You can also run benchmarks from the ports/ruby directory with rake benchmark. I'll do a future post on the benchmarks.

Node

The Node API looks like this:

var LanguageDetector = require('languagedetector').LanguageDetector;
var detector = new LanguageDetector();

// Sync - Returns two letter language code of the most likely candidate language
var simpleResult = detector.detectSync("This is my sample text");
// Returns 'en' in this case

// Async - Returns detailed result structure
detector.detect("This is my sample text", function(result) {
  // 'result' contains:
  // { languageCode: 'en',
  //  reliable: false,
  //  details: 
  //   [ { languageCode: 'en', normalizedScore: 20.25931928687196, percentScore: 64 },
  //     { languageCode: 'fr', normalizedScore: 8.221993833504625, percentScore: 36 },
  //     { languageCode: 'un', normalizedScore: 0, percentScore: 0 } ] }
});

You can run the benchmarks from the ports/node directory with node benchmark.js. The results on my Macbook Pro are:

Create#test x 258,229 ops/sec ±5.38% (54 runs sampled)
Reuse#test x 397,704 ops/sec ±2.51% (56 runs sampled)
ReuseAsync#test x 51,061 ops/sec ±0.38% (61 runs sampled)
Fastest is Reuse#test

Let me decode that. You can do simple detection (just two letter codes, synchronously) at about 397,000 per second. Complete results via the async method run at 51,000 per second. That's pretty damn fast.

Python

The Python API works like so:

import cld

detectedLangName, detectedLangCode, isReliable, textBytesFound, details = cld.detect("This is my sample text", pickSummaryLanguage=True, removeWeakMatches=False)
print '  detected: %s' % detectedLangName
print '  reliable: %s' % (isReliable != 0)
print '  textBytes: %s' % textBytesFound
print '  details: %s' % str(details)

# The output look lie so:
#  detected: ENGLISH
#  reliable: True
#  textBytes: 25
#  details: [('ENGLISH', 'en', 64, 20.25931928687196), ('FRENCH', 'fr', 36, 8.221993833504625)]

I do not yet have any benchmarks for the Python bindings but I expect them to be in-line with all of the other simple, synchronous bindings.

Next Steps

The Java/JNI interface is working and I am currently working on improving the build system to make it more usable.
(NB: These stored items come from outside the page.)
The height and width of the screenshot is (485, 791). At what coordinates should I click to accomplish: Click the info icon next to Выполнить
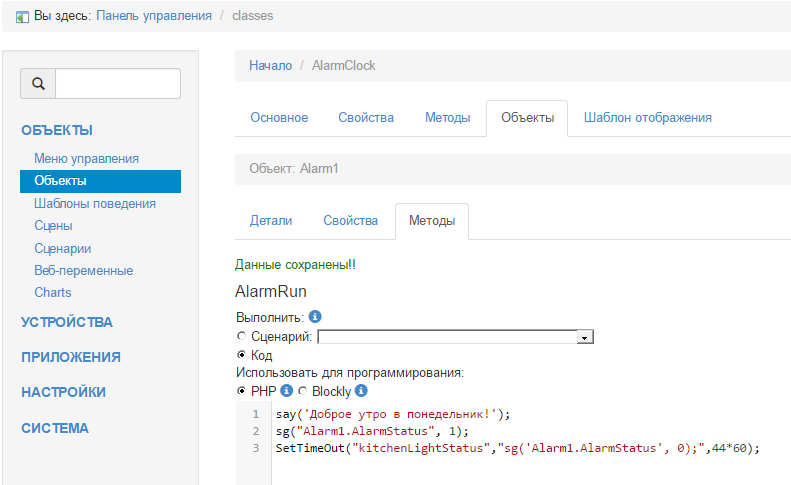point(315,317)
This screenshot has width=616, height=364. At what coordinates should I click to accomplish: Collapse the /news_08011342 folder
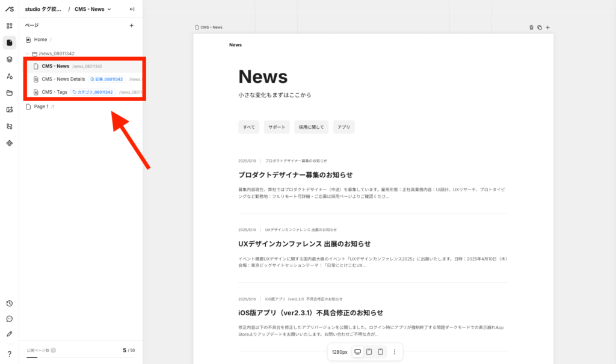28,54

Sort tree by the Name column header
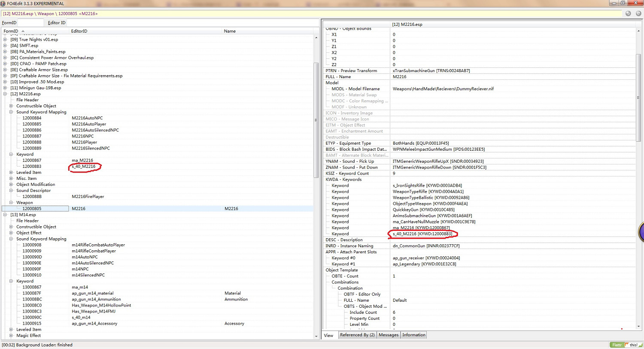pyautogui.click(x=230, y=31)
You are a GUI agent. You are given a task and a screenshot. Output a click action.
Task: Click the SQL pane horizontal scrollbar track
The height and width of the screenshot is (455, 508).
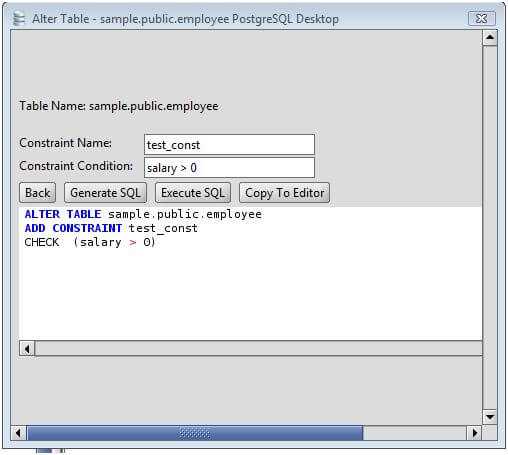click(x=258, y=349)
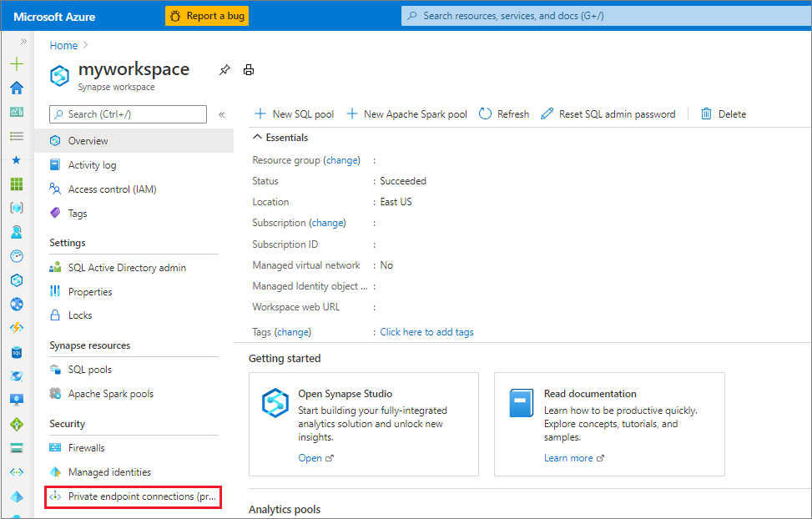
Task: Open Access control (IAM) page
Action: pyautogui.click(x=112, y=189)
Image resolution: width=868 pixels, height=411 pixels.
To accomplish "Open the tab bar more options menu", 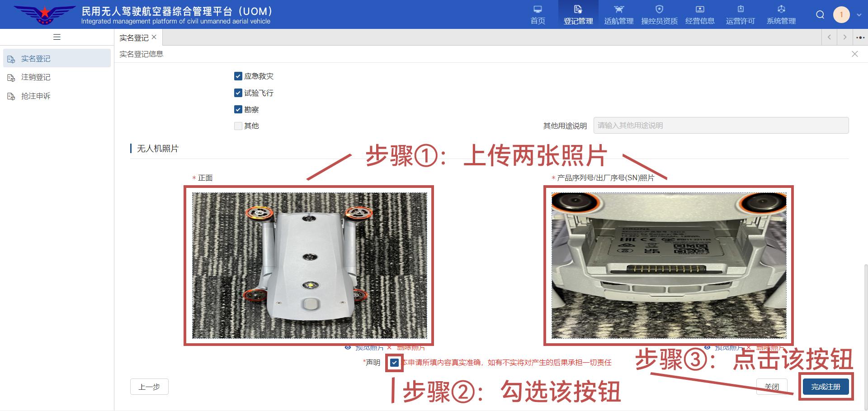I will coord(860,37).
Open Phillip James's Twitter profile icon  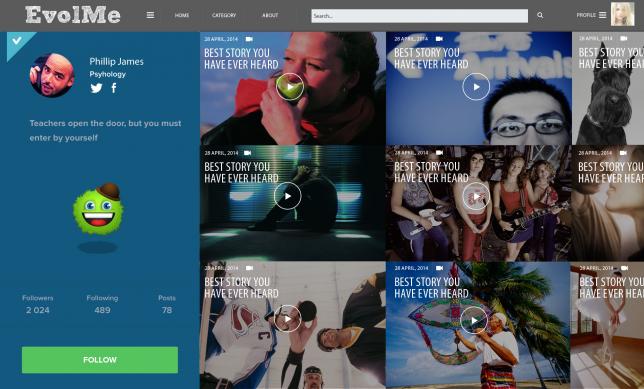pyautogui.click(x=97, y=88)
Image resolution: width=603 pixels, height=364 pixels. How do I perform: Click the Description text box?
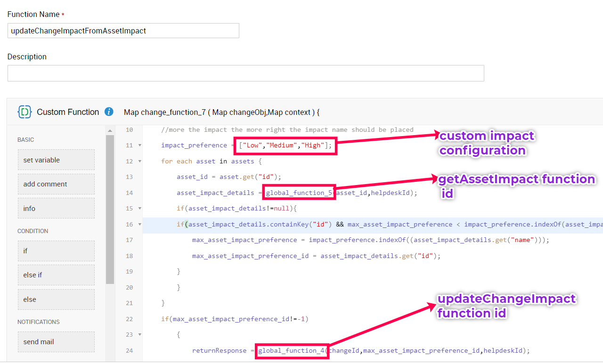click(x=245, y=73)
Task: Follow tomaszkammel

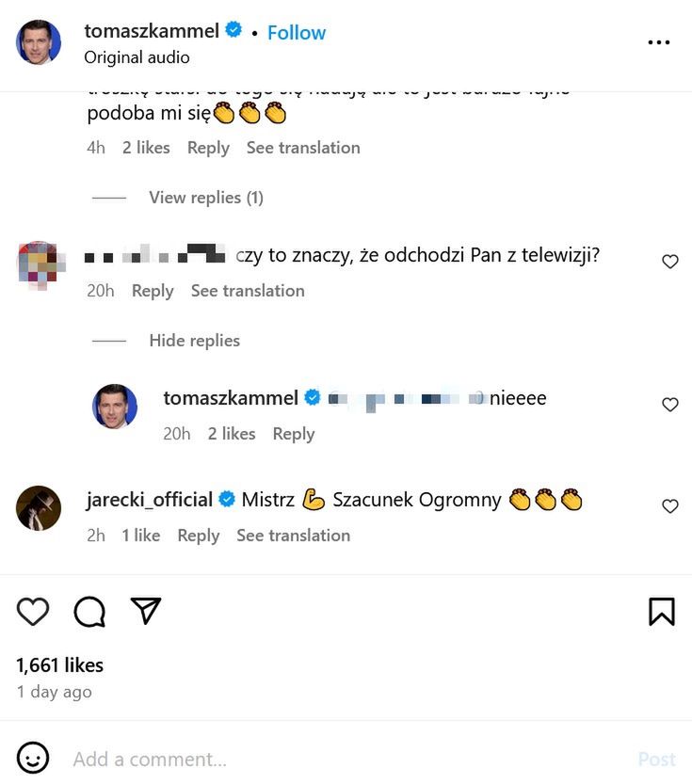Action: pyautogui.click(x=297, y=32)
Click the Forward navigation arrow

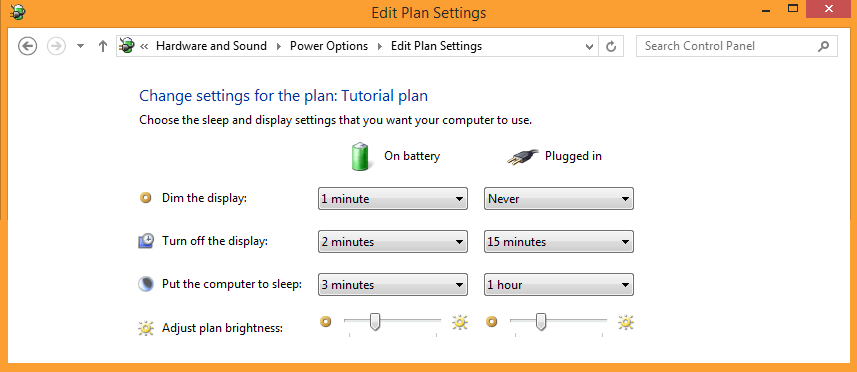(x=56, y=46)
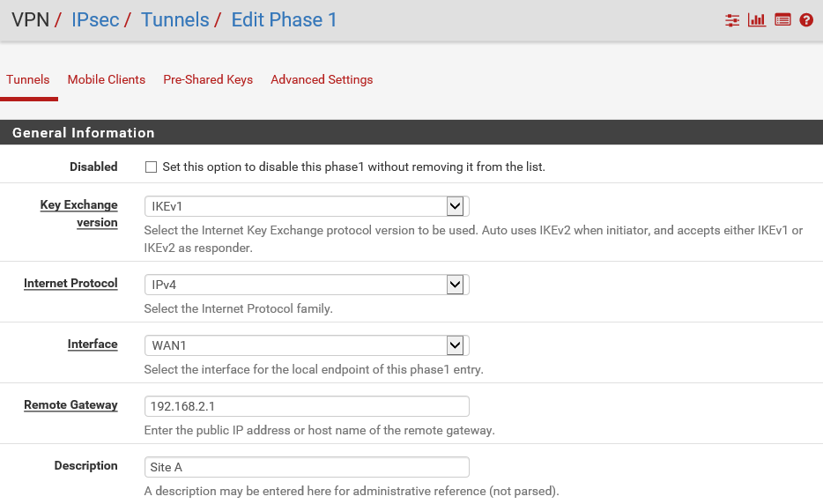Expand the Key Exchange version dropdown
The height and width of the screenshot is (504, 823).
click(x=307, y=206)
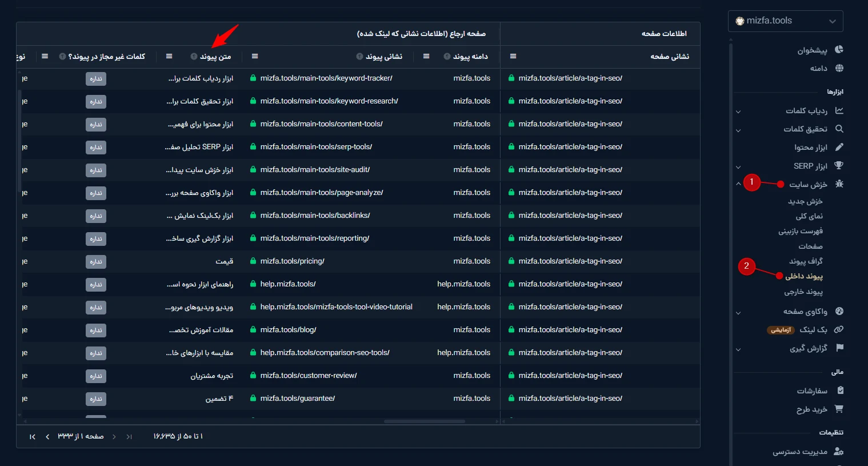This screenshot has height=466, width=868.
Task: Expand the واکاوی صفحه submenu chevron
Action: tap(738, 312)
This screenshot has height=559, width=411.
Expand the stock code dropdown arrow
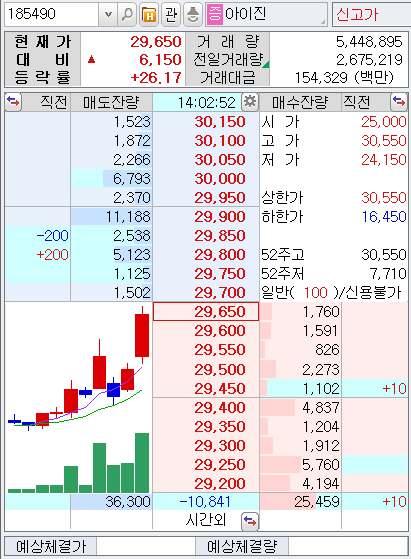[108, 15]
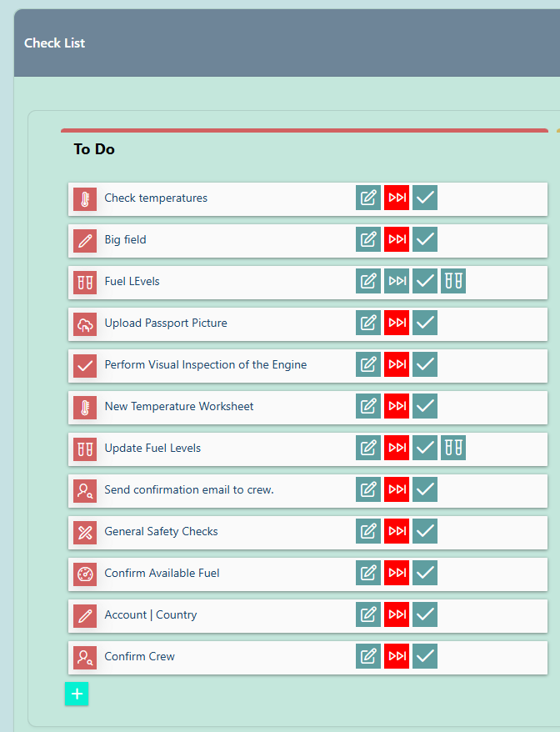Skip the New Temperature Worksheet task

pyautogui.click(x=397, y=407)
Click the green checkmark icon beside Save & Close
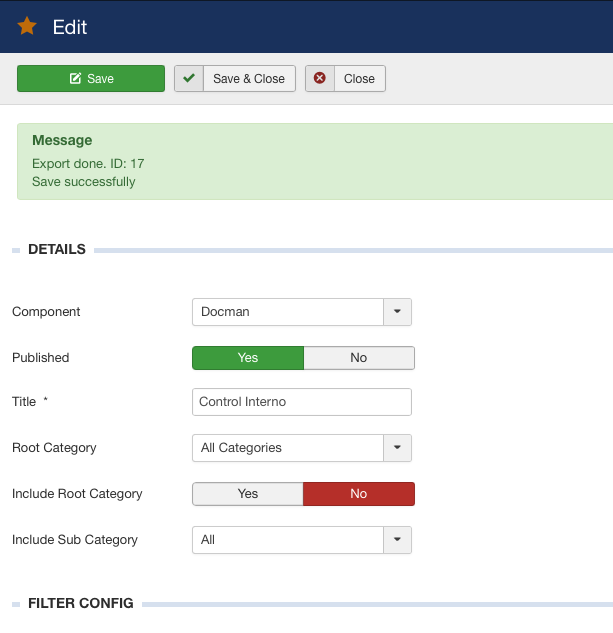613x633 pixels. (189, 79)
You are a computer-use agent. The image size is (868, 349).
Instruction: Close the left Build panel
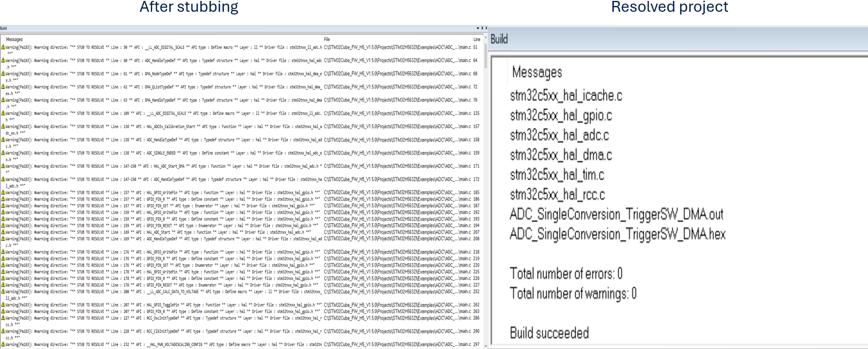[486, 28]
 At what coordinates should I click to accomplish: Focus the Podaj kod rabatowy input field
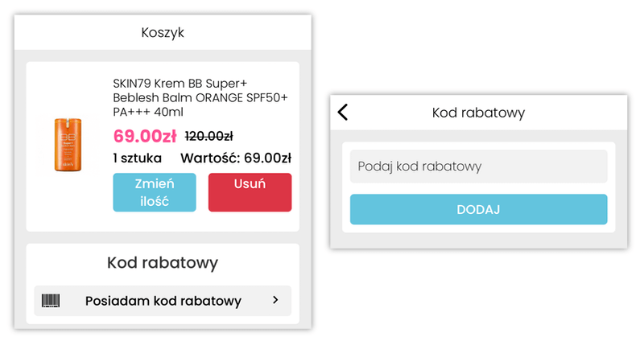point(478,166)
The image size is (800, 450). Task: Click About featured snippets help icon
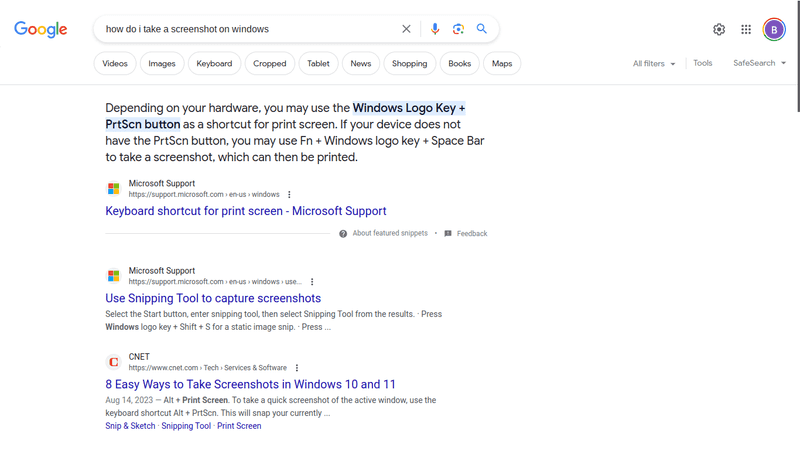click(x=343, y=234)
Any help would be welcome but with luck it will be done soon.

I need help with:

More autotools configuration improvements by someone who knows it better
Python bindings need some love
MOAR BINDINGS
I know Perl so I may go that route
I would love to see community help on PHP.
Other possibilities (in no particular order):
- CLR/.NET
- Scala facade to java API
- Objective-C
- Other languages?
- Go wild and make a browser plugin version of the JS API? That would be insane!